▶ _TASK TO CARRY OUT_
Extend the question-and-answer text below on Uranium One's plans in Namibia, picking up after its final sentence.

What other measures to achieve sustainable development could Namibia expect from your company?
Currently, we run several corporate social responsibility initiatives and programs. They are designed in collaboration with local communities, non-governmental organizations, government agencies, and other stakeholders.
When implementing these programs, we focus on the specific needs of the local population in the regions where Uranium One operates. Typically, the company seeks to encourage and support community development initiatives to improve local education and health care. These are, for example, recruitment and training programs to ensure the maximum level of employment and improve the skills of local residents. We also welcome initiatives aimed at developing local business and entrepreneurship, ensuring the availability and quality of local suppliers of services and materials. We also implement initiatives to repair local roads, to equip and improve schools and health facilities, and conservation initiatives to protect, strengthen and preserve local ecosystems, the environment, and wildlife resources.
What kind of environmental initiatives in Namibia is Uranium One able to offer in case its uranium mining project is approved by the government? Is it possible for Namibia, say, to reproduce Rosatom previous expertise in the fighting against poachers in Tanzania and South Africa?
The uranium mining project in Namibia is among the most promising for Uranium One. Therefore, it is especially important for us that its implementation should take into account the needs and expectations of all stakeholders, primarily the local population. In so doing, we carry out the procedures established by the legislation of Namibia for interaction with all stakeholders and also strive to use the positive experience gained in other projects.

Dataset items
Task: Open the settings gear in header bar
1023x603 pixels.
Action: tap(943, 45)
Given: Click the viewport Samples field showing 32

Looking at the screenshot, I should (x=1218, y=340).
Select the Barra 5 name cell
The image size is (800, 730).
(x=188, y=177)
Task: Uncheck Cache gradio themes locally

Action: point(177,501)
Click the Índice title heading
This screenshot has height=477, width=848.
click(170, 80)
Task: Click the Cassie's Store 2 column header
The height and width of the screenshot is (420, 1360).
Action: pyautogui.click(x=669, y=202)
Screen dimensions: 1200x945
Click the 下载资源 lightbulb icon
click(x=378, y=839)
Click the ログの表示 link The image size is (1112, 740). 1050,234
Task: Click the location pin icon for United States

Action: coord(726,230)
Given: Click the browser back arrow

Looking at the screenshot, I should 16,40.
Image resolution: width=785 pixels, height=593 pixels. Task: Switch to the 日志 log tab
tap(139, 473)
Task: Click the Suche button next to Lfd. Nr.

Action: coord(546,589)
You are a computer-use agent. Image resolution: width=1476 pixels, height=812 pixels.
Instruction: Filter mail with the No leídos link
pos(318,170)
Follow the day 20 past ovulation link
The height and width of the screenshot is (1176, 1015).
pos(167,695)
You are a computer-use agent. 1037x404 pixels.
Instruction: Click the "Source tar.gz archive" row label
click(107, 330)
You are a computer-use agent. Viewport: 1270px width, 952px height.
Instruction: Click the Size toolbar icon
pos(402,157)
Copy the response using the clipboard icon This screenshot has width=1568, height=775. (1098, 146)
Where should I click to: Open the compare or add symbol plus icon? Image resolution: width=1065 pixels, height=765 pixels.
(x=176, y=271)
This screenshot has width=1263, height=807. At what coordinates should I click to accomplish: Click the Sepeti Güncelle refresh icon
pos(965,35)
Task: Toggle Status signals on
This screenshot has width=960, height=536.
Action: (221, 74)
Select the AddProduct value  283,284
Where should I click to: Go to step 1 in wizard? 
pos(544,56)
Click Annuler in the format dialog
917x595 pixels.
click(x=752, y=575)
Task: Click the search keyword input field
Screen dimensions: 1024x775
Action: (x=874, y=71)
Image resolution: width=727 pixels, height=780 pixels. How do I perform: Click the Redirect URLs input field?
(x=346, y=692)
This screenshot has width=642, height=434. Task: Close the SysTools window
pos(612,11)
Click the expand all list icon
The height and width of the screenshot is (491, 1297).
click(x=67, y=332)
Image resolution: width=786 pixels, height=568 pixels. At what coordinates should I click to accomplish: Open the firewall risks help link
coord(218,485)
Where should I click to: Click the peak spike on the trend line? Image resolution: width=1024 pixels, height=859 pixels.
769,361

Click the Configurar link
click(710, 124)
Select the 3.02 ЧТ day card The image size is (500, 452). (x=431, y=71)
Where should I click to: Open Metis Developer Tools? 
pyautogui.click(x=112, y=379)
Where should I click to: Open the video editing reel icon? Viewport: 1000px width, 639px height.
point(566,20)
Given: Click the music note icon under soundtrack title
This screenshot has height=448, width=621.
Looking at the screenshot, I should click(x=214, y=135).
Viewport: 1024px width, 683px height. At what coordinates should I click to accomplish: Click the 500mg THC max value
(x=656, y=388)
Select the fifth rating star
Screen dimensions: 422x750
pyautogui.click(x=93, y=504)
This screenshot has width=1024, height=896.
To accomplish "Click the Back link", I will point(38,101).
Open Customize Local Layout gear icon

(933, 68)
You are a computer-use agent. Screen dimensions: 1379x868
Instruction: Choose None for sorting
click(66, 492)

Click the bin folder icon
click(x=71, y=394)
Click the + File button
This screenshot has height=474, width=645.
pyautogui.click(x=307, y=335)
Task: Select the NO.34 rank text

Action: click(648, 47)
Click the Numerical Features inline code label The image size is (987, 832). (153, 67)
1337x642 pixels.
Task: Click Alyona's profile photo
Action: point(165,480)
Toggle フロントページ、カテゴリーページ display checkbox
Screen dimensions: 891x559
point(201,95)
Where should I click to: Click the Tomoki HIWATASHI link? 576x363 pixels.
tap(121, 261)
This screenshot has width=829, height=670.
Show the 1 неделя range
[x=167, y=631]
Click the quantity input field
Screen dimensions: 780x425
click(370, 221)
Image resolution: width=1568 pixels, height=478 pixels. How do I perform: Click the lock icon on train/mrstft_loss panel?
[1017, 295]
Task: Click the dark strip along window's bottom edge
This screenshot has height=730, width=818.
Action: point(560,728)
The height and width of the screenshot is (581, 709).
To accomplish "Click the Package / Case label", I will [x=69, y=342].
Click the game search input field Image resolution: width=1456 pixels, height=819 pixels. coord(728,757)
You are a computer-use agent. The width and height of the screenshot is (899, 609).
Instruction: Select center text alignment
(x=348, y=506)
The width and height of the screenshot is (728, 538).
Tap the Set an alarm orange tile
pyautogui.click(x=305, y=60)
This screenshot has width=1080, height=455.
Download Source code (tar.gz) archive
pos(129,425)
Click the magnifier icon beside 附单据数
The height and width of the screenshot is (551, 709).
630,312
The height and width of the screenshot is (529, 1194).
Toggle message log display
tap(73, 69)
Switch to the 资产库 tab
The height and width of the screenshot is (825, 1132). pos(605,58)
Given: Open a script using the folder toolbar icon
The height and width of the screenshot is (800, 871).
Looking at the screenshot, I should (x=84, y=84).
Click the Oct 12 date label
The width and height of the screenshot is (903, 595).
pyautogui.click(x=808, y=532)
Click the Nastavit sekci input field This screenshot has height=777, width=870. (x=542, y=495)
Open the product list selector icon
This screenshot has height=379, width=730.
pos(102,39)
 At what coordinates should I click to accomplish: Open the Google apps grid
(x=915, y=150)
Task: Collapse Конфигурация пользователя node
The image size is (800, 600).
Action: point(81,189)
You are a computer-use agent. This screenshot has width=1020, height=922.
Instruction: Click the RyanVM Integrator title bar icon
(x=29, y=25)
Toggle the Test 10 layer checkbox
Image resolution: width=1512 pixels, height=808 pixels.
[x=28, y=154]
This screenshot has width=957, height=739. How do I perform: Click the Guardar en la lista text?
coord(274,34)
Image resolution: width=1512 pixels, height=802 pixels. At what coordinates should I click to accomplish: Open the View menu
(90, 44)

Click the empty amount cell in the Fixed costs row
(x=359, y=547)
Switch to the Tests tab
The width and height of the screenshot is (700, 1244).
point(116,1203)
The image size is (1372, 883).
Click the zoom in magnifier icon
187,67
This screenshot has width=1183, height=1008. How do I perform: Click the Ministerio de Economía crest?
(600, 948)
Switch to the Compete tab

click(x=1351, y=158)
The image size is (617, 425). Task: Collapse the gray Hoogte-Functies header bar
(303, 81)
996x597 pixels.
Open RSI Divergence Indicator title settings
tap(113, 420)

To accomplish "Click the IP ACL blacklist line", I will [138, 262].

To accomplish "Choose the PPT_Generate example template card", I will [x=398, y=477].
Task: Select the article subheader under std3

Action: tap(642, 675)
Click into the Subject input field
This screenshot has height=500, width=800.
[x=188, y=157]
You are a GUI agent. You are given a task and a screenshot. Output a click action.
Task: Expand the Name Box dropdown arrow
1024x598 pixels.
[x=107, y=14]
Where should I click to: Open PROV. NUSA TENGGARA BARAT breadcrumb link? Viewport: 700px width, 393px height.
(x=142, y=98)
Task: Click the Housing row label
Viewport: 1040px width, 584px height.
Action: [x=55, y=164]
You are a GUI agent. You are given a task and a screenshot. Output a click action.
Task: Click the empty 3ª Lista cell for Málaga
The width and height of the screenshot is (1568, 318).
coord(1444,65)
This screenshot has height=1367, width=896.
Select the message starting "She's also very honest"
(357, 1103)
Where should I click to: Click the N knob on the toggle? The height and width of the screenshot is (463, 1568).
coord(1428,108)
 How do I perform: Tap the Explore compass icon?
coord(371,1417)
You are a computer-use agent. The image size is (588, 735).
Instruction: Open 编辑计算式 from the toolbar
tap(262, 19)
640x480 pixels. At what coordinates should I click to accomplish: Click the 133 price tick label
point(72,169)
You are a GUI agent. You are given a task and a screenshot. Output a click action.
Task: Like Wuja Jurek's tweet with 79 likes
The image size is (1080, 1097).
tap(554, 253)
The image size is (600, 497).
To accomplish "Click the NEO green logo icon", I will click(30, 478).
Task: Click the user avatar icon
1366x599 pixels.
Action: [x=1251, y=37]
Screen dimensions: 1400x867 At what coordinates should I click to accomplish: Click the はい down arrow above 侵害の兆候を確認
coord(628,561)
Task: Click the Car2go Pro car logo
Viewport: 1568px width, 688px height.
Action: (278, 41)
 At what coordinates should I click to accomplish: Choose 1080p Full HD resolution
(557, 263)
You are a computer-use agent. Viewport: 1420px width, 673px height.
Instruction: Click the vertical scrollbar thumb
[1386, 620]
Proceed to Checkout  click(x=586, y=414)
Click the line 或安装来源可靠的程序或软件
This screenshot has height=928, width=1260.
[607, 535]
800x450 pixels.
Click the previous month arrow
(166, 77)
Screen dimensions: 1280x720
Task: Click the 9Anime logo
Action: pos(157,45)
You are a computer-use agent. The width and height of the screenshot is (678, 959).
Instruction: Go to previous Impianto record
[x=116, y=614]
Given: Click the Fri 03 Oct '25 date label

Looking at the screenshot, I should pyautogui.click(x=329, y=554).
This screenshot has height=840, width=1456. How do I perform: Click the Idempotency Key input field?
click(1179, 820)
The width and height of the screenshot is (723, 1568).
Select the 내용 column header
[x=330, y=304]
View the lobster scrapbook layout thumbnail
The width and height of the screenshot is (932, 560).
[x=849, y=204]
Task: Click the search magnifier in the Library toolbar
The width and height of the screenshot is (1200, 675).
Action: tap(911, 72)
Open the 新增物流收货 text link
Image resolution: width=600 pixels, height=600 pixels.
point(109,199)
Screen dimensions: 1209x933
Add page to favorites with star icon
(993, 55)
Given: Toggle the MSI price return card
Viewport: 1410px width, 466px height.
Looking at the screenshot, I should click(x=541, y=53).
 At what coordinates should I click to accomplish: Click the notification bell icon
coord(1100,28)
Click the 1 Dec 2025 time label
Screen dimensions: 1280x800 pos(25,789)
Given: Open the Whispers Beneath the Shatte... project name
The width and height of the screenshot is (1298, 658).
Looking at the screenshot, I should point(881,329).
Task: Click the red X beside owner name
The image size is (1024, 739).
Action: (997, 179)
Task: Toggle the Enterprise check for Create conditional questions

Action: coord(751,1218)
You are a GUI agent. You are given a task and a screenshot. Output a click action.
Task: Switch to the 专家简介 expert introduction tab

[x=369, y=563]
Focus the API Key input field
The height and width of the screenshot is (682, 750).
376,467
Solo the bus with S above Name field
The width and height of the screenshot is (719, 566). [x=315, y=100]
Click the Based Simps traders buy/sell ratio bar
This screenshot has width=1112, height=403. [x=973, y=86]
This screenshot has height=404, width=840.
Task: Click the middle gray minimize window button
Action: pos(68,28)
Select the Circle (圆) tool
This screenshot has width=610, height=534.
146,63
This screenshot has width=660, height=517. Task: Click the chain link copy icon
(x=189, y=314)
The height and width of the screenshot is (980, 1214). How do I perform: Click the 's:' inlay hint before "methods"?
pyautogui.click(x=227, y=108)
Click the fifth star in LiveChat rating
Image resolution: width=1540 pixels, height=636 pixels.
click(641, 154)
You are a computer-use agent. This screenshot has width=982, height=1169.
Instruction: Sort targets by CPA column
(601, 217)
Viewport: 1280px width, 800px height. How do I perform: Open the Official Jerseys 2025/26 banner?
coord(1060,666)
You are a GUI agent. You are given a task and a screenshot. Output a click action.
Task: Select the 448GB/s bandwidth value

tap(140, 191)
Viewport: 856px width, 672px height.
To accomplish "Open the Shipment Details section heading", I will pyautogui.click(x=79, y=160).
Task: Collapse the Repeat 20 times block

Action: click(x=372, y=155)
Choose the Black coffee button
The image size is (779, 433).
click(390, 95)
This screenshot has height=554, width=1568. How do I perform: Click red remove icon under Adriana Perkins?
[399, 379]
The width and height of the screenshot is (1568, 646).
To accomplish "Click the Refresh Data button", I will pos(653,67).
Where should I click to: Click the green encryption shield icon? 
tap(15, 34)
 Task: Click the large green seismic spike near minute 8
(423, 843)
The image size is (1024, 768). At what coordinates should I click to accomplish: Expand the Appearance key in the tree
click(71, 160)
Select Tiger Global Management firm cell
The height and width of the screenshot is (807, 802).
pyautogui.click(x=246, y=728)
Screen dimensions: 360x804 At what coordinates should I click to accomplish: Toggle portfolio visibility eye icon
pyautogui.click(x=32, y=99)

▶ _WRITTEN RESPONSE_
Rosatom and Uranium One as its subsidiary have already launched several successful programs for environment protection in Africa. For instance, Mkuju River project in Tanzania, which is being implemented by Mantra Tanzania Ltd., a subsidiary of Uranium One, is demonstrative in terms of interaction with local communities, as well as preserving the ecological balance of the territories of our presence.
Starting from the preliminary stage of work, Mantra Tanzania successfully performs a number of significant social and infrastructural tasks, including road construction and water supply, donation of specialized equipment for schools and hospitals, inclusive initiatives for schoolchildren and farmers with disabilities, programs to support local suppliers and provide employment to the population, etc. The launch of a massive anti-poaching program with the Tanzanian government has contributed to a 70% reduction in illegal hunting in the region since 2013.
The more recent example is the international innovative project Rhisotope, aimed at combating the extermination of rhinos. To do this, mildly radioactive isotopic marks are inserted into the horns of rhinos. This is expected to help reduce demand for horns as well as increase the likelihood of detecting contraband. Experts are confident that with more than 10,000 radiation detection devices installed at various border crossing points, transporting the horn will no longer be attractive and lucrative for poachers.
We are carefully studying the flora and fauna around a potential uranium field in Namibia and, I hope, will be able to apply our experience in this country as well. We are concerned with the negative climate change leading to the increasing desertification of Namibia and the reduction of its energy and agricultural potential. In tight interaction with the local communities, our sustainable solutions can be used to mitigate the effects of global warming in Namibia.